**Requirement:** Take the listing below and reproduce it in full. Change nothing.

-------- The input

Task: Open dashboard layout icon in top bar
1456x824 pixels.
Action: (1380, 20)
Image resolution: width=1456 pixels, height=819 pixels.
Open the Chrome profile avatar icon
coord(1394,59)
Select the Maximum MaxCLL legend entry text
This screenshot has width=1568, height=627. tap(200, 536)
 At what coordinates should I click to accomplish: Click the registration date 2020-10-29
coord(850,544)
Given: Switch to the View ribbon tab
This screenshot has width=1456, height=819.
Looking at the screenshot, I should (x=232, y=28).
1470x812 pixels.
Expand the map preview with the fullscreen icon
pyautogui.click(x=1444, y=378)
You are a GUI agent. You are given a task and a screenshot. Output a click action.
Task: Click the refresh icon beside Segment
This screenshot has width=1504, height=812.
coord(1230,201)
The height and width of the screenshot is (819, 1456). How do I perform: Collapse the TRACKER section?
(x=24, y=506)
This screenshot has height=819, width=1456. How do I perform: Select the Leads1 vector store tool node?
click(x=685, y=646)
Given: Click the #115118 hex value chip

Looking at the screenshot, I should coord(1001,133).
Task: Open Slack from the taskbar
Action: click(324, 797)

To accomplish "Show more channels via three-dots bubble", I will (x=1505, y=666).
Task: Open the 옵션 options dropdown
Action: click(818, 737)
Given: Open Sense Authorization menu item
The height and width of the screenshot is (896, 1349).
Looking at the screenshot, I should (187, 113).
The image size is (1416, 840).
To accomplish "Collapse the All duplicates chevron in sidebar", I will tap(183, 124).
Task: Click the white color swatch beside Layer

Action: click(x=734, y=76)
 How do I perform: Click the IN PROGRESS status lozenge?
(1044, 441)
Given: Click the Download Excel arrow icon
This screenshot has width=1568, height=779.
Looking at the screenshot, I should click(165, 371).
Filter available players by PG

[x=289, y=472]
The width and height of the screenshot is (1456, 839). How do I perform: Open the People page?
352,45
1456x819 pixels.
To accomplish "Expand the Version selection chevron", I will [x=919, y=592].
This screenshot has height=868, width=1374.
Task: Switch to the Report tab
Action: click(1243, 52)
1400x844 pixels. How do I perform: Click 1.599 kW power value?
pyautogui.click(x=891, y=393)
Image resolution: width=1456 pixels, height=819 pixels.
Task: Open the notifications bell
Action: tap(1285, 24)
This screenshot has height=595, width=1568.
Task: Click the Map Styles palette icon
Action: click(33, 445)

----------------

**Answer section:**
Task: Open dashboard layout icon in top bar
1456x824 pixels.
Action: (1380, 20)
Image resolution: width=1456 pixels, height=819 pixels.
Open the Chrome profile avatar icon
coord(1394,59)
Select the Maximum MaxCLL legend entry text
This screenshot has width=1568, height=627. tap(200, 536)
 At what coordinates should I click to accomplish: Click the registration date 2020-10-29
coord(850,544)
Given: Switch to the View ribbon tab
This screenshot has width=1456, height=819.
Looking at the screenshot, I should (x=232, y=28).
1470x812 pixels.
Expand the map preview with the fullscreen icon
pyautogui.click(x=1444, y=378)
You are a GUI agent. You are given a task and a screenshot. Output a click action.
Task: Click the refresh icon beside Segment
This screenshot has width=1504, height=812.
coord(1230,201)
The height and width of the screenshot is (819, 1456). How do I perform: Collapse the TRACKER section?
(x=24, y=506)
This screenshot has height=819, width=1456. How do I perform: Select the Leads1 vector store tool node?
click(x=685, y=646)
Given: Click the #115118 hex value chip

Looking at the screenshot, I should coord(1001,133).
Task: Open Slack from the taskbar
Action: click(324, 797)

To accomplish "Show more channels via three-dots bubble", I will (x=1505, y=666).
Task: Open the 옵션 options dropdown
Action: click(818, 737)
Given: Open Sense Authorization menu item
The height and width of the screenshot is (896, 1349).
Looking at the screenshot, I should (187, 113).
The image size is (1416, 840).
To accomplish "Collapse the All duplicates chevron in sidebar", I will tap(183, 124).
Task: Click the white color swatch beside Layer

Action: click(x=734, y=76)
 How do I perform: Click the IN PROGRESS status lozenge?
(1044, 441)
Given: Click the Download Excel arrow icon
This screenshot has width=1568, height=779.
Looking at the screenshot, I should click(165, 371).
Filter available players by PG

[x=289, y=472]
The width and height of the screenshot is (1456, 839). How do I perform: Open the People page?
352,45
1456x819 pixels.
To accomplish "Expand the Version selection chevron", I will [x=919, y=592].
This screenshot has height=868, width=1374.
Task: Switch to the Report tab
Action: click(1243, 52)
1400x844 pixels. How do I perform: Click 1.599 kW power value?
pyautogui.click(x=891, y=393)
Image resolution: width=1456 pixels, height=819 pixels.
Task: Open the notifications bell
Action: tap(1285, 24)
This screenshot has height=595, width=1568.
Task: Click the Map Styles palette icon
Action: click(33, 445)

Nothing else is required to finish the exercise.